安湄脸色煞白,心脏狂跳,却强迫自己镇定下来。她不能慌,不能被他激怒。
她缓缓吸了一口气,迎着他逼视的目光,声音竟奇异地平静下来:“王爷多虑了。臣妾的兄长,志在强国富民,从未有过吞并他国之想。至于臣妾……既嫁入晟国,生死荣辱,自然皆系于王爷一身。”

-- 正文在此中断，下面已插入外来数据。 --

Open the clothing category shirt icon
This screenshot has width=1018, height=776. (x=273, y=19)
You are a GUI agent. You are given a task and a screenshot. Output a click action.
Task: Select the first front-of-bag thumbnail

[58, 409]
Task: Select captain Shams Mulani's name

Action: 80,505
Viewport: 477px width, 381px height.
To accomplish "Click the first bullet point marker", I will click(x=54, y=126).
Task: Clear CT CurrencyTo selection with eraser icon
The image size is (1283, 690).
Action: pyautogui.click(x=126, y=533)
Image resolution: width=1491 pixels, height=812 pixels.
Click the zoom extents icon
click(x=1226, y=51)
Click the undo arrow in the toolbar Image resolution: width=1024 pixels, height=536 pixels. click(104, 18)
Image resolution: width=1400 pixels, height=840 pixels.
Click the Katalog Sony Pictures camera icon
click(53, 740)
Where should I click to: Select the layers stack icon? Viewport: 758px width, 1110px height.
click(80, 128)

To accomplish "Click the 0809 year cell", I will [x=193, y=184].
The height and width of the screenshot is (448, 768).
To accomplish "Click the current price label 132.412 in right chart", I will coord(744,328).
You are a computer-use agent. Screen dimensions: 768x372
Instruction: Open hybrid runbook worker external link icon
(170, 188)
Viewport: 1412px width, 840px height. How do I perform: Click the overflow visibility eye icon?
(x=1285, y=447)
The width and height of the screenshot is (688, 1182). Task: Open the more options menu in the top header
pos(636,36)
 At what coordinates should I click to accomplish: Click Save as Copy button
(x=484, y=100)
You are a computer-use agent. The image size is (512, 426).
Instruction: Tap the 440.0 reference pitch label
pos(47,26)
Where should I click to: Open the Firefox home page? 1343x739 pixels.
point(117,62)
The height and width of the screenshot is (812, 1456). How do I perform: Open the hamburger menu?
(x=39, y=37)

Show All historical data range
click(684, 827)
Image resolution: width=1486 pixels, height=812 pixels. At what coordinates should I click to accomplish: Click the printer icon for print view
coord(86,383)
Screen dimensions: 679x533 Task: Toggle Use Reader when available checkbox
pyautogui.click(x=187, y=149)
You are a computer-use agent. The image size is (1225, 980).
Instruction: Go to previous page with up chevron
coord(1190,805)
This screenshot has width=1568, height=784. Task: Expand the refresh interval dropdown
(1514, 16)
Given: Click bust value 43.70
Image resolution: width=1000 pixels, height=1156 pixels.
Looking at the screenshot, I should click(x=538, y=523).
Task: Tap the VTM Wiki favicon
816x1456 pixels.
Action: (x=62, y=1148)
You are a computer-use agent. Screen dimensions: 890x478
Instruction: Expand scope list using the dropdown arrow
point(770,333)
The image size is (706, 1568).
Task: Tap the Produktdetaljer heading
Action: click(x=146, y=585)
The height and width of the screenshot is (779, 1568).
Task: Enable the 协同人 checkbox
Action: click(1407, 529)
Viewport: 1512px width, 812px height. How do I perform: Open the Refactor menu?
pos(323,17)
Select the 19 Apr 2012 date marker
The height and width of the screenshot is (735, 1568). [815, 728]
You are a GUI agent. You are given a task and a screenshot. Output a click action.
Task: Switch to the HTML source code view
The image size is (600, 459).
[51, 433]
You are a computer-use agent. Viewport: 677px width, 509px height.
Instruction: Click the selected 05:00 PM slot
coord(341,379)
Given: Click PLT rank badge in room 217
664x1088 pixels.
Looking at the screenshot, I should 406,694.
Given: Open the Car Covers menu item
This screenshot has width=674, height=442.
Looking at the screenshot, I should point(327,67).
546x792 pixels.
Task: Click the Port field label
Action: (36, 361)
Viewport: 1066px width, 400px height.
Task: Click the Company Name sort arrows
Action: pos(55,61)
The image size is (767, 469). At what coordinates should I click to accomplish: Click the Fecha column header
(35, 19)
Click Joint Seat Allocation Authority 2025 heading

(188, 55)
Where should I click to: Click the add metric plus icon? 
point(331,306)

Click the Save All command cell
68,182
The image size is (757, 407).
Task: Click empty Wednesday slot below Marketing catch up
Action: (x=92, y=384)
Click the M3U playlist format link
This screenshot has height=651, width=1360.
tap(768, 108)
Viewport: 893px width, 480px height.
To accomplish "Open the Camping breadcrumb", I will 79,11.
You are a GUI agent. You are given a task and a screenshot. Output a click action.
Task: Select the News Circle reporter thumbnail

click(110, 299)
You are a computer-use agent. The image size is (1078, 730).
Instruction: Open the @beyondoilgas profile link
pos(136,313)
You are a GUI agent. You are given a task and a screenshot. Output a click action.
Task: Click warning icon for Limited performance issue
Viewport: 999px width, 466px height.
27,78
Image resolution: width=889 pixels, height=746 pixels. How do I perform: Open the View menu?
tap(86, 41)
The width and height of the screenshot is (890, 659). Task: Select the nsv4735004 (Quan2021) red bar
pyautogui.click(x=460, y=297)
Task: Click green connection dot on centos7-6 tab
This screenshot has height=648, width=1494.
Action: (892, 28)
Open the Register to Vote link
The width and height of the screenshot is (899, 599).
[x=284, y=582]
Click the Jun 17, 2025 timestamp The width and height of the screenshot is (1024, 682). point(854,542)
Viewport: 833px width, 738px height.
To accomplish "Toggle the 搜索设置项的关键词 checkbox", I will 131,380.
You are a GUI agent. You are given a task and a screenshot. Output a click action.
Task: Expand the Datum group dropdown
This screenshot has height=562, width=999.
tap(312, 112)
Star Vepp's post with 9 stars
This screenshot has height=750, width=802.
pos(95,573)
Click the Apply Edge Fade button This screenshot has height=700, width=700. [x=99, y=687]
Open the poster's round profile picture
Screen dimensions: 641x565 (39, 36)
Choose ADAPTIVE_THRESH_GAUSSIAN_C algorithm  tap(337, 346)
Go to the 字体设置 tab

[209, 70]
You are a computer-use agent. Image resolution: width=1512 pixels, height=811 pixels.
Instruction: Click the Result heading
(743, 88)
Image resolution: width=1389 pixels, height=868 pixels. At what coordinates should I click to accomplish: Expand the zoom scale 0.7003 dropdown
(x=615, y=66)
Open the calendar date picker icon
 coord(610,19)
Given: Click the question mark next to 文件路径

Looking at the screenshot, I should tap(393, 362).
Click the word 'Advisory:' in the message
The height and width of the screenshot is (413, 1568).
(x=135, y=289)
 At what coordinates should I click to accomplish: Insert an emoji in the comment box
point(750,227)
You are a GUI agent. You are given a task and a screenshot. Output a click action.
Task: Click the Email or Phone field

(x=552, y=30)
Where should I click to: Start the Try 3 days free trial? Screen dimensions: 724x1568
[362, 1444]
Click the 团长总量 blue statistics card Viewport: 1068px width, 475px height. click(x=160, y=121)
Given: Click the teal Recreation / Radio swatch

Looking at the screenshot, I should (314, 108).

她的话,看似顺从,却将问题轻巧地推了回去,更暗指他的担忧纯属臆想。
陆其琛盯着她看了许久,似乎想从她眼中找出一丝虚伪和动摇,却只看到一片深不见底的平静。
他忽然觉得一阵无趣和深深的疲惫。
挥了挥手,他转身向外走去,语气恢复了一贯的冰冷:“最好如此。王妃……好自为之。”
殿门开合,带进一阵冷风。
安湄独自站在原地,许久,才缓缓坐倒在椅子上,后背已被冷汗浸湿。
刚才那一刻,她真的从陆其琛眼中看到了不惜一切的疯狂。
他真的要动手了。
不是在边境,而是在渊国内部,在他最擅长的那种阴暗角落里,推动一场针对兄长的风暴。
她必须立刻将消息送出去!
然而,就在她准备唤人时,心腹侍女匆匆进来,脸色惊惶,递上一张小小的纸条。
纸条是花月楼用最紧急的方式传来的,只有一句话:
“相爷遇刺,重伤,速查来源。”
安湄只觉得眼前一黑,手中的纸条飘然落地。
兄长得手了……就在陆其琛刚刚威胁过后!
是巧合?还是……
无边的寒意,瞬间将她吞噬。
冰冷的寒意顺着脊椎急速攀升,瞬间冻结了安湄的四肢百骸。她猛地攥紧那张仿佛带着不祥诅咒的纸条,指甲几乎要嵌进掌心。